Surveillance statistics that aggregate Asians and Pacific Islanders (APIs) are misleading in terms of establishing who would benefit most from increased diabetes prevention interventions, report US researchers.
The very high diabetes risk among Pacific Islanders, South Asians, and Filipinos is obscured by the much lower risk among Chinese and Japanese, shows analysis of a large, multiethnic cohort of patients.
"These findings represent a departure from the conventional wisdom regarding diabetes burden among APIs as being uniformly lower than African Americans and Latinos but higher than that of Whites," say Andrew Karter (Kaiser Permanente Northern California [KPNC], Oakland) and team.
In a study of 2,123,548 KNPC members, the team estimated the prevalence and incidence of diabetes overall and by race/ethnicity as of 1 January 2010 (baseline) until the end of the calendar year.
As reported in Diabetes Care, 210,632 individuals had diabetes at baseline, giving an 8.9% prevalence after age- and gender-standardization to the US population.
Each ethnic minority group had significantly higher diabetes prevalence than Whites, with the highest prevalence observed among Pacific Islanders, at 18.3%, followed by Filipinos at 16.1%, South Asians at 15.9%, Latinos at 14.0%, African Americans at 13.7%, and Native Americans at 13.4%.
Among Southeast Asians, Japanese, Vietnamese, Koreans, and Chinese, diabetes prevalence was 10.5%, 10.3%, 9.9%, 9.9%, and 8.2%, respectively.
Of the 1,912,916 individuals without prevalent diabetes at baseline, 15,357 incident diabetes cases were identified during 2010.
Patterns for age- and gender-standardized diabetes incidence were found to be similar to those observed for prevalence. Pacific Islanders had the highest incidence rate, at 19.9 cases per 1000 person-years.

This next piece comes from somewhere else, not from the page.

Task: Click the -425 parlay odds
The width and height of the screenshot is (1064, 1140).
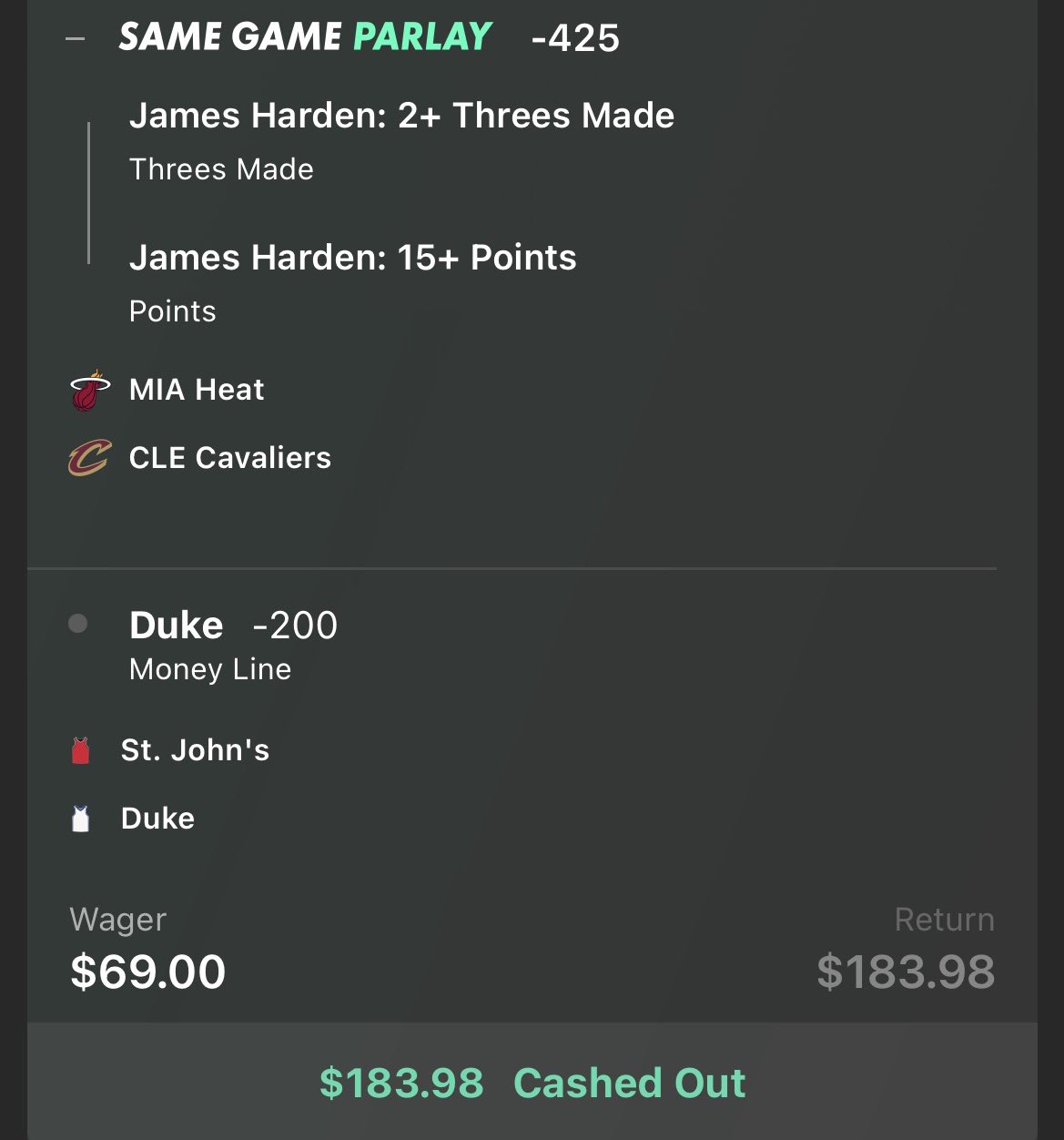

This was followed by incidence rates per 1000 person-years of 17.2, 14.7, 12.0, 11.2, 11.2, 7.5 and 6.5 among South Asians, Filipinos, Native Americans, Latinos, African Americans, Japanese, and Chinese, respectively.

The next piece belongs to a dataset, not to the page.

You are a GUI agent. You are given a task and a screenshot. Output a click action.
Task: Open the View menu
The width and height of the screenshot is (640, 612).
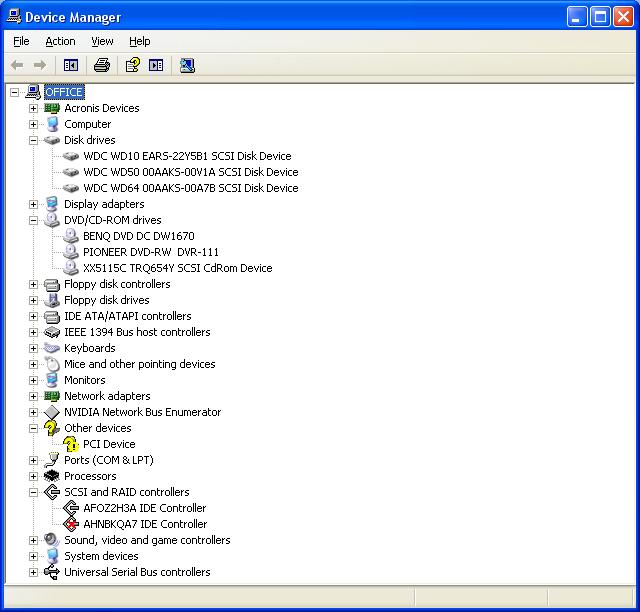coord(102,41)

"Pacific Islanders had more than three times the incidence of diabetes relative to Whites, compared with an approximately 75% higher diabetes incidence among African American and Latinos relative to Whites," note Karter and colleagues.

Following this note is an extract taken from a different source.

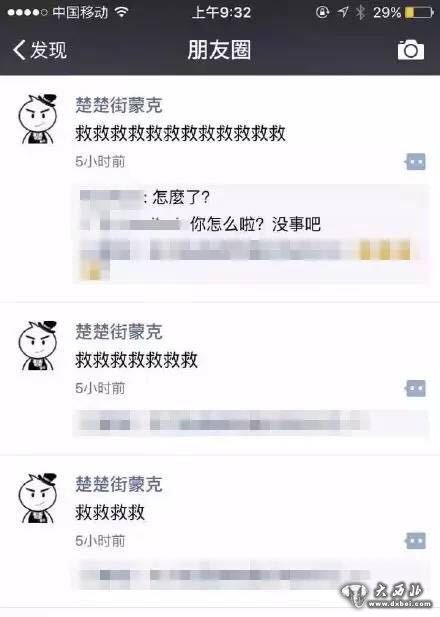
Task: Tap first post's cartoon avatar
Action: [38, 118]
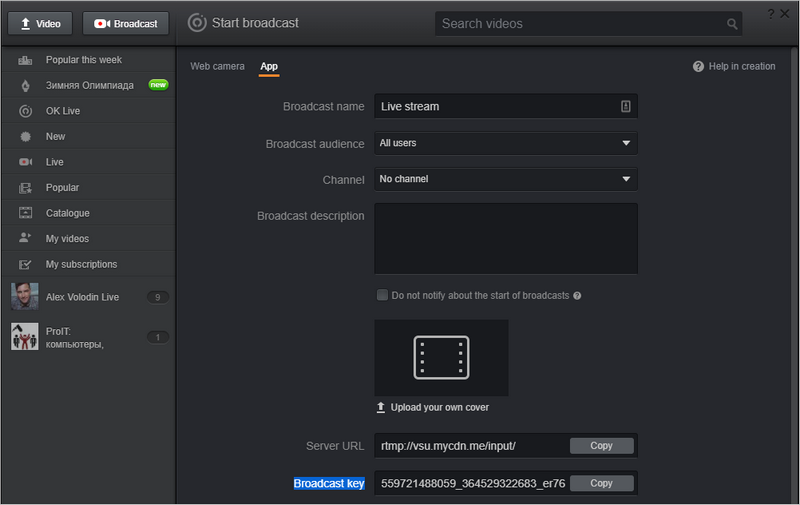Click the icon inside Broadcast name field
This screenshot has width=800, height=505.
(x=625, y=106)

Surveillance statistics aggregating all APIs obscure the very high diabetes risk among Pacific Islanders, South Asians, and Filipinos, who would benefit from increased diabetes prevention efforts.
"In our efforts to meet our national objective of eliminating health disparities, we must continue to monitor diabetes prevalence and incidence among the API subgroups, as well as across races/ethnicities in general," concludes the team.